Difficile pour l’ancienne footballeuse de voir l’histoire se répéter deux décennies plus tard. « J’étais enfant lorsque les talibans ont pris le pouvoir et on me disait de ne pas jouer dans la rue, de ne pas aller à l’école, qui a d’ailleurs fini par être brûlée, se souvient-elle. Lorsqu’ils ont commencé à battre mon père et à menacer ma famille, nous sommes partis et nous avons passé près de huit ans dans les camps de réfugiés au Pakistan. » Pleine d’espoir, elle est ensuite rentrée dans son pays. Mais en tant que visage du football féminin, la jeune femme devient alors une cible visible de la haine de ceux qui s’accrochent aux croyances des talibans. On lui jette des ordures au visage dans la rue et reçoit des appels de menaces la nuit, comme elle le rapporte dans une interview en 2017 avec le Guardian. « Mais de fausses promesses ont été faites et une fois de plus, le pays est laissé seul et c’est un retour à la case départ. »

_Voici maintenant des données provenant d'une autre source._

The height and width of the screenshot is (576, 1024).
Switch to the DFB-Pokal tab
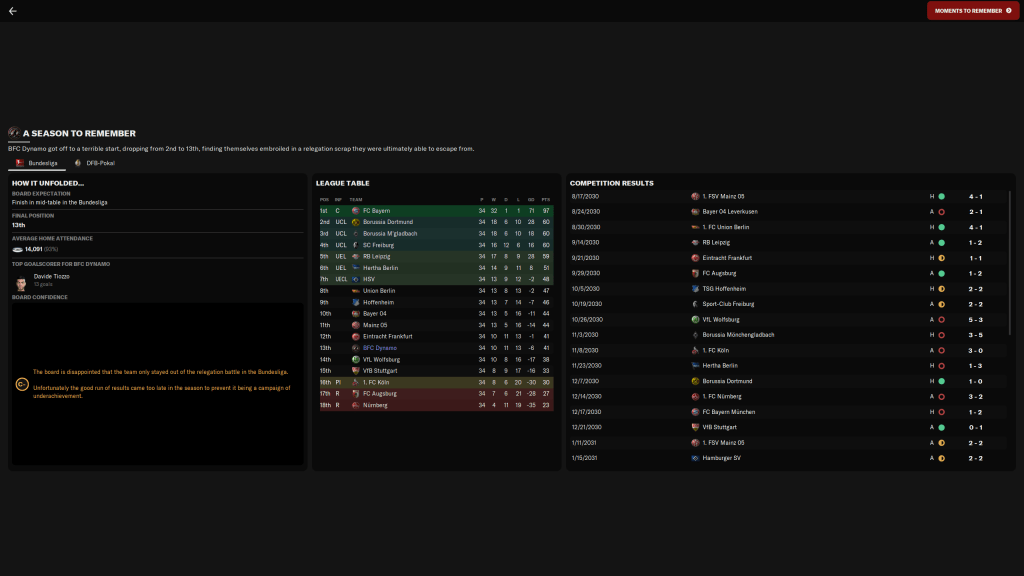click(97, 162)
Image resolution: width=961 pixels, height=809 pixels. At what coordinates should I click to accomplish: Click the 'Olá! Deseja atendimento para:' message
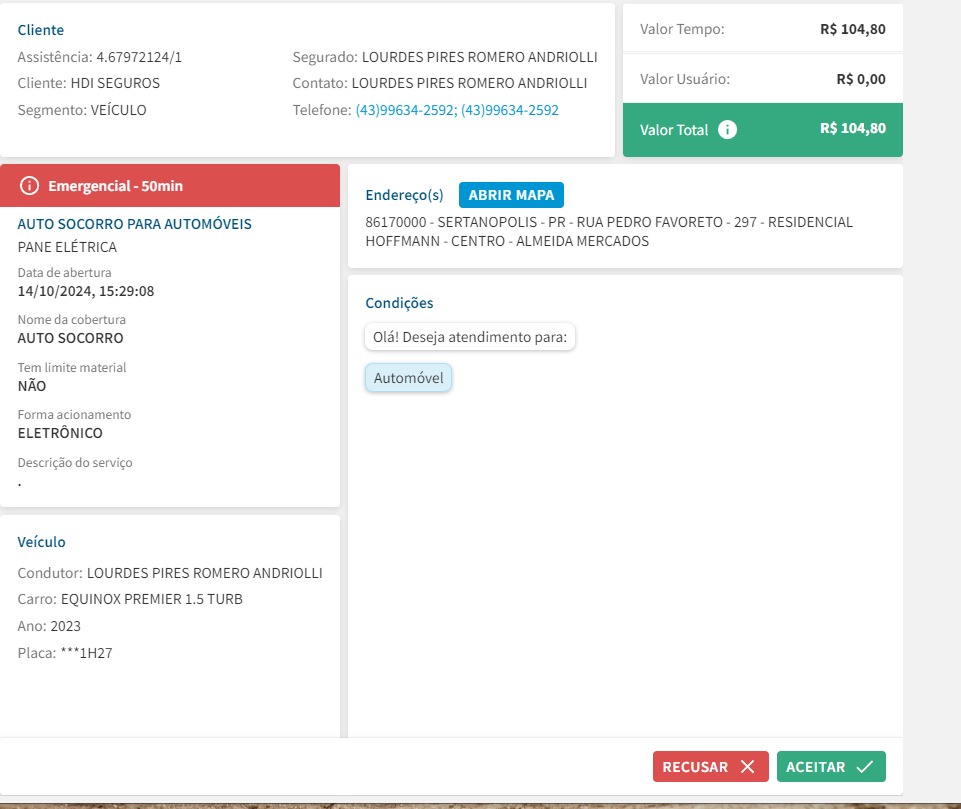(x=469, y=337)
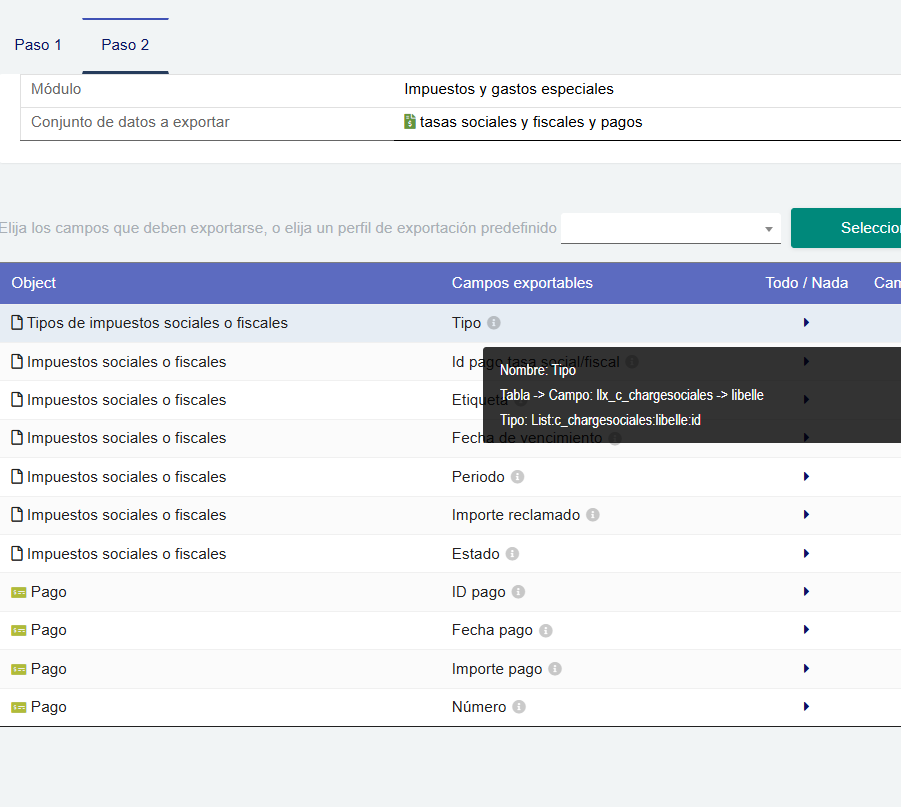Click the Todo / Nada header link
The height and width of the screenshot is (807, 901).
(806, 283)
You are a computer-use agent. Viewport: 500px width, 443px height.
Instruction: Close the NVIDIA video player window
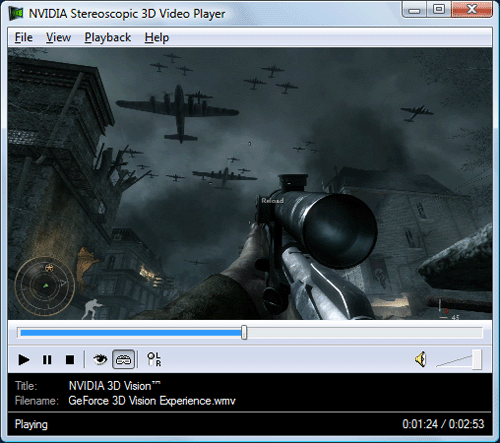[x=472, y=9]
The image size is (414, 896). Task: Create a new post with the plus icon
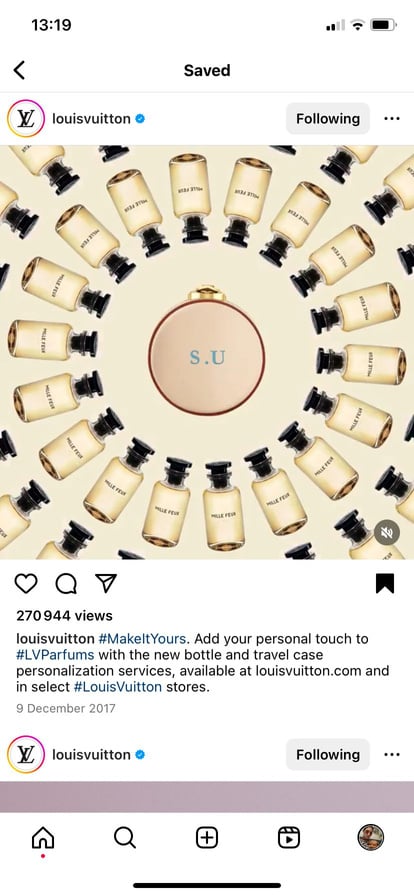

« C’était très douloureux, car depuis toutes ces années, je me bats pour autonomiser les femmes et les filles, pour gagner le droit de porter le maillot. Je dis maintenant : ‘Enlevez-les. Détruisez-les.’ Khalida Popal »

À la lumière des récents événements, Khalida Popal a exhorté les footballeuses de son ancien pays à détruire toute preuve qu’elles ont déjà joué, afin de se protéger. Dans le Washington Post, elle déclare : « C’était très douloureux, car depuis toutes ces années, je me bats pour autonomiser les femmes et les filles, pour gagner le droit de porter le maillot. Je dis maintenant : ‘Enlevez-les. Détruisez-les.’  »
Le combat continue pour toutes les autres joueuses
Chaque jour, elle recueille les témoignages de joueuses tétanisées, certaines poursuivies par les islamistes, d’autres battues par les talibans qui interdisent la pratique sportive aux femmes. « J’ai dû prendre les rênes avec mon équipe pour aider les joueuses à sortir d’Afghanistan. Elles pleuraient, cherchaient à être protégées », explique à l’AFP la trentenaire aux cheveux de jais, qui se décrit comme une « survivante ». Sur les sportives et militantes encore sur place, elle donne peu de détails. « Je leur ai parlé, pour qu’elles se regroupent, gardent espoir, n’abandonnent pas. C’était le plus dur », dit-elle. « Nous essayons de faire sortir plus de joueurs d’Afghanistan, nous allons faire tout notre possible pour exfiltrer nos joueuses« , assure-t-elle, le regard épuisé mais ferme.

« En tant qu’êtres humains, unissez-vous avec moi, combattez et soyez la voix de chaque femme d’Afghanistan », implore-t-elle. « Chaque femme qui reste dans le pays se sent trahie et abandonnée ». Les talibans « ont changé le drapeau d’Afghanistan, le drapeau (…) pour lequel nous étions fières de jouer », déplore la militante. « On nous a pris notre fierté« .

Le monde du sport mobilisé

L’ancienne entraîneure de l’équipe nationale féminine afghane, l’ancienne internationale américaine Kelly Lindsey, s’est joint à l’appel de Khalida Popal en demandant à la communauté internationale d’aider ces femmes et ces filles : « La communauté sportive internationale leur a demandé de défendre leurs droits. Nous leur avons dit que c’était la chose à faire. Nous avons la responsabilité, en tant que sportifs, de nous assurer qu’elles sont en sécurité maintenant. Elles sont une part importante du combat pour l’égalité de toutes les femmes à travers le monde – si elles peuvent le faire en Afghanistan, elles peuvent le faire n’importe où. Les instances dirigeantes du sport – boxe, taekwondo, football, toutes – doivent prendre leurs responsabilités. Qui suis-je pour dire que mes filles sont plus importantes que cette femme journaliste ou cette militante ? Sortez-les toutes », lance-t-elle sur le site du Guardian.